When the McMichaels stopped their vehicle in front of the running Arbery, Arbery charged at Travis McMichael and fought him for his shotgun.  During this struggle Arbery was shot by shell from the shotgun, and mortally wounded. This part of the events was recorded from a third member of the community following behind Arbery in his vehicle, one William Bryan.

All three men—the two McMichaels and Bryan—have now been indicted on charges of malice and felony murder in the death of Arbery, as well as some additional felony charges such as aggravated assault.

It is notable that the McMichaels and Bryan are white, and Arbery was black.

You’ll perhaps note that the narrative described above doesn’t much align with malice or felony murder, nor aggravated assault.  Indeed, it’s a narrative consistent with both the McMichaels and Bryan acting lawfully, being unlawfully attacked by Arbery (in the case of Travis McMichael), and either shooting Arbery in lawful self-defense or by genuine accident in the struggle over Travis McMichael’s shotgun.  That’s why the first several prosecutors who received this case all declined to bring charges in Arbery’s death.

Of course, that all changed once Attorney Benjamin Crump got involved, and the State of Georgia assigned the matter to a prosecutor from a different judicial district, Cobb District Attorney Joyette M. Holmes.  Weeks after the confrontation between Arbery and McMichaels and Bryan , DA Holmes had convinced a grand jury to indict the three white men on serious charges and is taking them to trial on those charges.

Given the narrative of innocence described above, surely the prosecutors must have their own narrative, a narrative of guilt.

And they do—and it’s a narrative of racist murder.  In effect, the state’s argument is that the McMichaels and Bryan pursued Arbery out of racial malice, and that Travis McMichael shot and killed Arbery with the same racial animus.

Initially, there was literally zero evidence of racism in this case, but absence of evidence of racism has never prevented Crump et al., from claiming racism, anyway, so not much surprise there.

Then, during one of the court hearings to affirm the charges against the McMichaels, a police investigator on the case testified that Bryan had told him that Travis McMichael had uttered the words “f’ing n-word” while standing over Arbery’s dead body.
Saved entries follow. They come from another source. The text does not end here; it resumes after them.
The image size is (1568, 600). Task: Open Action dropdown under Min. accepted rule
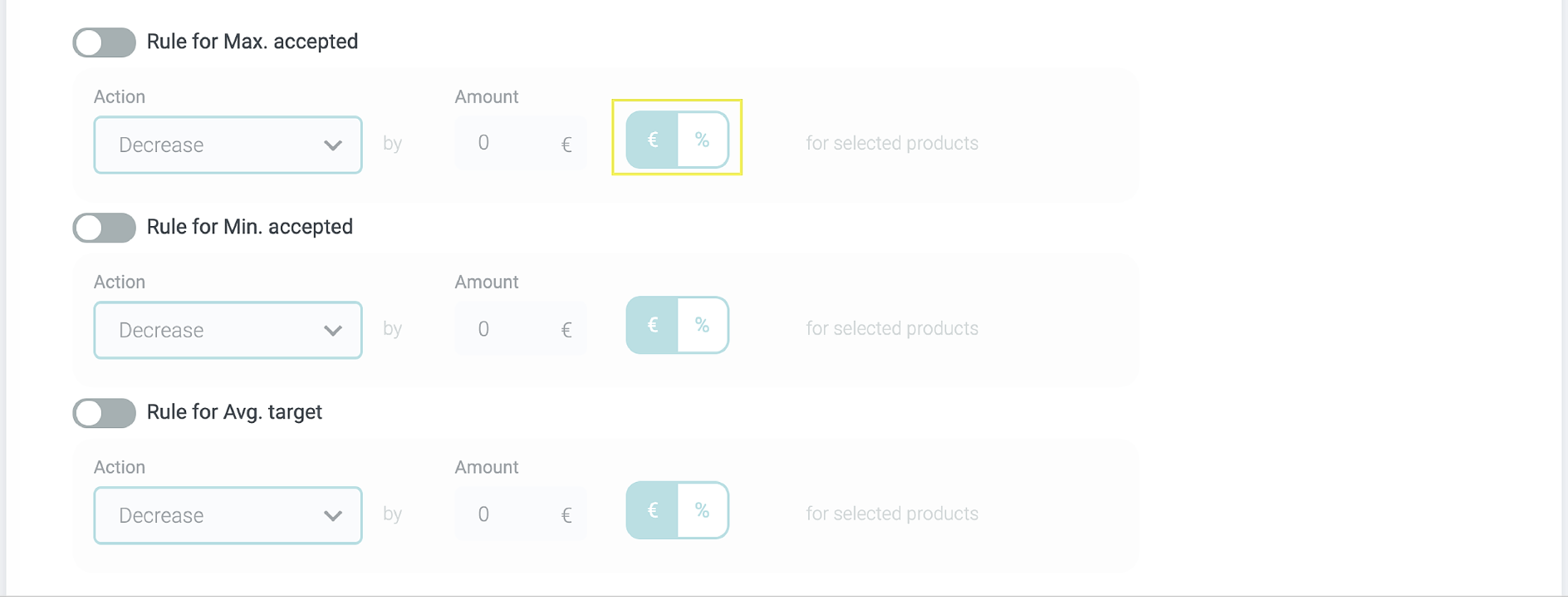tap(228, 331)
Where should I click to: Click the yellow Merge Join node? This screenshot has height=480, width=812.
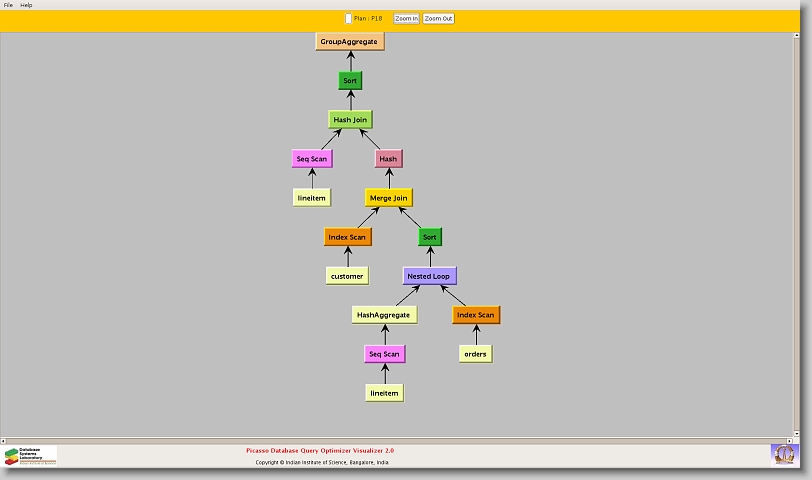point(388,198)
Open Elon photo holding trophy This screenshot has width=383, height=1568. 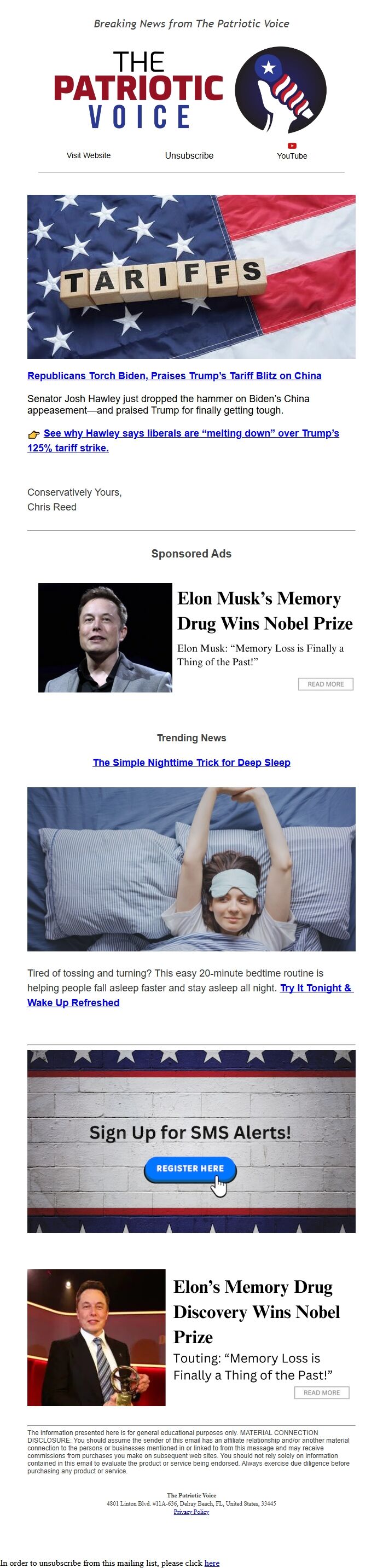[96, 1337]
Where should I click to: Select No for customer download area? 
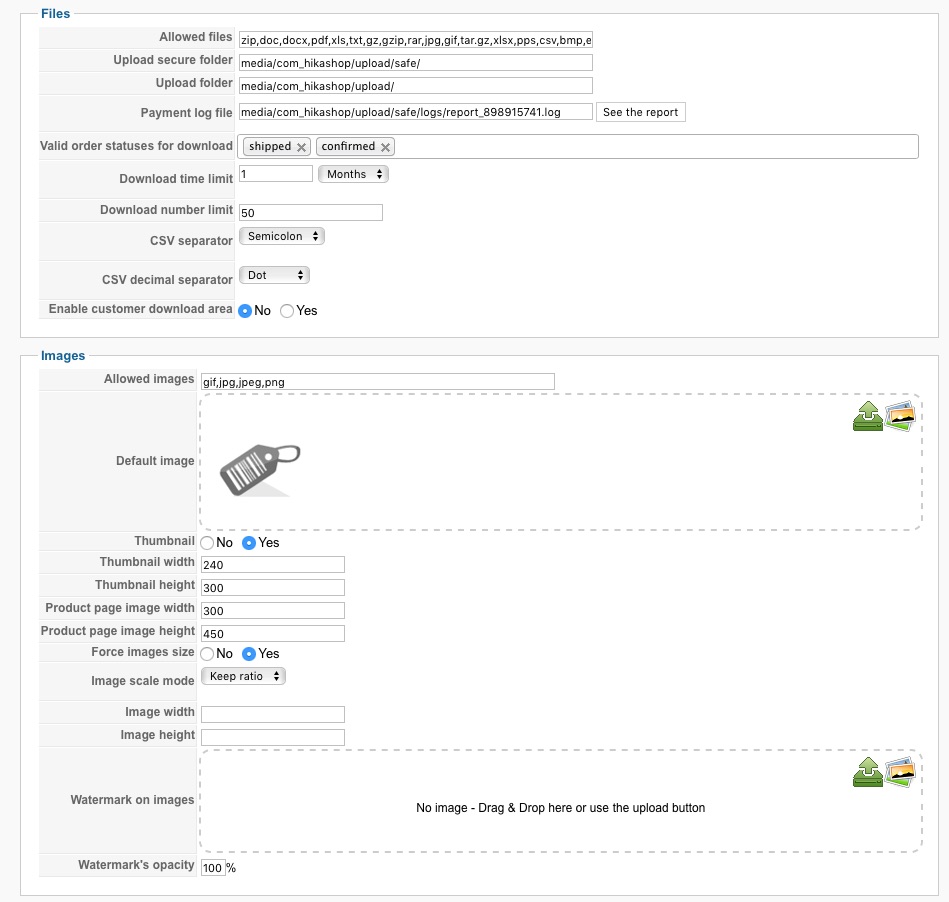[x=246, y=311]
I’m obliged to note that just because a third person says that someone else said something does not make it true—indeed, it’s classic hearsay.  Indeed, both McMichaels say through their attorneys that the uttered no such words (as one would expect them to say). For purposes of this discussion, however, let’s assume that Bryan actually made that statement to investigators, and would be willing to testify that he had done so under oath.

You’ll remember that Bryan was not directly involved in any physical confrontation with Arbery at all.  He was not even armed, and most likely Arbery himself was never aware of Bryan’s presence behind him, recording events on his cell phone.

Yet here Bryan found himself charged with felony murder and looking at the prospect of perhaps spending the rest of his life in a Georgia prison, or at least becoming engaged in a financially and reputationally ruinous legal battle against allegations of racist murder in an effort to get to an acquittal.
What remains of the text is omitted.